This report gives the results of two cross-testing experiments on the Los Angeles (LA) test - a "European" experiment involving 28 laboratories from 13 countries, and a "French" experiment involving 33 French laboratories. (Four of the French laboratories are included in both experiments.) The three materials that were used in these experiments were used throughout the four-year programme of cross-testing experiments involving tests of the mechanical properties of aggregates.
The results of the experiments show that the reproducibility of the Los Angeles test is adequate for it to be used to check the compliance of aggregates with specifications. The results also show that it should be possible to improve its reproducibility. As this will be beneficial for aggregates that give results close to specification limits, it is recommended that the cross-testing experiments should be followed-up, in those laboratories that gave the highest and lowest average results, by comparisons of equipment and procedures, and by experiments to identify the causes of laboratory biasses. The results of these investigations should be collated and made available to all users of the test.
It is concluded that the repeatability of the test is such that the results of duplicate tests (tests on two test portions from the same laboratory sample) should rarely differ by more than 1.0 (LA units).
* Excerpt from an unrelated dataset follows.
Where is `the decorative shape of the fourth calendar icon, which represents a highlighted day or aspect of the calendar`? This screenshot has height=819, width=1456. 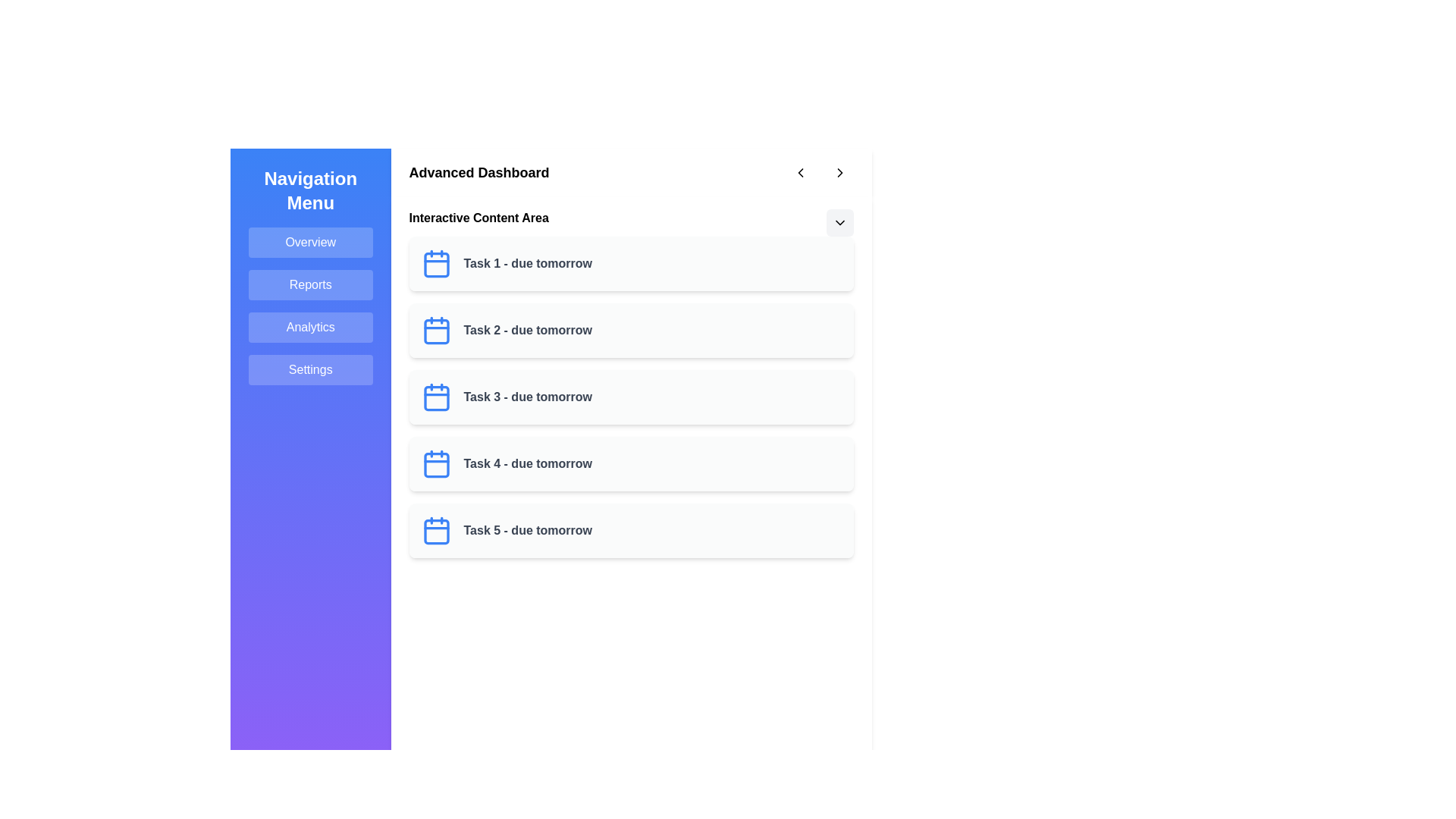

However, some laboratories reported results of duplicate tests whose ranges were much larger than this, some much larger. Such results will undermine confidence in the test method, so it is recommended that all laboratories should do duplicate tests regularly, and use the results to check that their repeatability is satisfactory. It will be of interest to see if this degree of repeatability can be achieved with heterogeneous materials, such as recycled aggregates produced from construction and demolition waste.
The results of the "European" experiment allow the precision of the Los Angeles test to be as:
r1 = 0.06 X (LA units) and R1 = 0.17 X (LA units)
where "X" represents the average of the test results.